## [What this task involves]
Each line of the data below holding the word "agent" must be copied.

(Beginning of Dataset records)

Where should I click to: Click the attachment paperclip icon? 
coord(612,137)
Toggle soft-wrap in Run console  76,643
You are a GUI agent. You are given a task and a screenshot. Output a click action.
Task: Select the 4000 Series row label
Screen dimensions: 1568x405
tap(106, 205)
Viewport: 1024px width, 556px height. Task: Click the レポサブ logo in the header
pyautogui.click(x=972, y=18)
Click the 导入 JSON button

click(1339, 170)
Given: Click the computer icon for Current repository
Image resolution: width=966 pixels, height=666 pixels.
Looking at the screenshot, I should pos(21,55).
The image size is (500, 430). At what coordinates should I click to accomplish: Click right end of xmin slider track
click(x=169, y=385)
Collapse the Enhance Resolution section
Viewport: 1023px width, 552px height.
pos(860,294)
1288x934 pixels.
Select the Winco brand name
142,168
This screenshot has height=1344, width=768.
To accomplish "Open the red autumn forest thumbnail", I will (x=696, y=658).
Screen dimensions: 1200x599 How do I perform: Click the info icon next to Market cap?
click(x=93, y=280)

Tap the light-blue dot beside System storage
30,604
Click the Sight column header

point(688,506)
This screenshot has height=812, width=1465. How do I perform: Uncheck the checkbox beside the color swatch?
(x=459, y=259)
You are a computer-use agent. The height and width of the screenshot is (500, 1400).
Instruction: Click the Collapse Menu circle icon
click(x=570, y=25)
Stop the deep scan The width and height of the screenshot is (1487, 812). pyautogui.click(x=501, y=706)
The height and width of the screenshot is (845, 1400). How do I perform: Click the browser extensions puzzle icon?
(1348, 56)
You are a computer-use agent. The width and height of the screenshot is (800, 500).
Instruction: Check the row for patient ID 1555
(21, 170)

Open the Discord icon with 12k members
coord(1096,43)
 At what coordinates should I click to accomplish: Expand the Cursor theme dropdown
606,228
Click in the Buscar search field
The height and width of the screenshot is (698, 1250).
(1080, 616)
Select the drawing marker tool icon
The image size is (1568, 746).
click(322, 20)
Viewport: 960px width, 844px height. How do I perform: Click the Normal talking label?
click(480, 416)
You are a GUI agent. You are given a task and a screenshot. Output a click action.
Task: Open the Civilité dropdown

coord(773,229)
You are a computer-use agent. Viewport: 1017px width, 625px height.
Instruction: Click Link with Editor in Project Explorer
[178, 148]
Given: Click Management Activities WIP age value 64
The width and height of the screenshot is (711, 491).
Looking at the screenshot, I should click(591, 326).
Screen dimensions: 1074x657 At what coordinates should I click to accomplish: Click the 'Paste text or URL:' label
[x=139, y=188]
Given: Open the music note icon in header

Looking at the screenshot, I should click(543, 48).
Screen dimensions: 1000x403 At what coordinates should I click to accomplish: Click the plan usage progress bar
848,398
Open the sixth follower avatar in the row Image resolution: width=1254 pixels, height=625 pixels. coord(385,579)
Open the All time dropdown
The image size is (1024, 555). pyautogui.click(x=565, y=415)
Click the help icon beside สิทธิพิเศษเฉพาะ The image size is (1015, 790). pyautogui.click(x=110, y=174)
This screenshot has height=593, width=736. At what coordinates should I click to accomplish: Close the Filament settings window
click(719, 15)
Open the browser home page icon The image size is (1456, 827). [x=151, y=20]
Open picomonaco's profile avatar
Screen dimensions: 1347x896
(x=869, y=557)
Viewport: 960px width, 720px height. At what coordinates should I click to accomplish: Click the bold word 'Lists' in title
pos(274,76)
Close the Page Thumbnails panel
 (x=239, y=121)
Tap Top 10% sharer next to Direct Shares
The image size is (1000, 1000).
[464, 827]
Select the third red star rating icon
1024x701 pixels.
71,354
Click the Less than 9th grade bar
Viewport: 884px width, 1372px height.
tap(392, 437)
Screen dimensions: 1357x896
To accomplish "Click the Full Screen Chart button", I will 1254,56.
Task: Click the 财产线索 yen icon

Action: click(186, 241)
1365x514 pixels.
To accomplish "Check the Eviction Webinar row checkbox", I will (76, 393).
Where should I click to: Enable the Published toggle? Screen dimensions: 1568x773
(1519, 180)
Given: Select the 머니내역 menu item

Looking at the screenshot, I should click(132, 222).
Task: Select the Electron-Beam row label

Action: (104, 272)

(End of Dataset records)

## [Response for this exercise]
You are a GUI agent. You are given a task and a screenshot. Output a click action.
You are a computer-use agent. The height and width of the screenshot is (500, 1400).
You are a computer-use agent. The width and height of the screenshot is (800, 500).
You are a GUI agent. You are given a task and a screenshot. Output a click action.
You are a computer-use agent. Viewport: 1017px width, 625px height.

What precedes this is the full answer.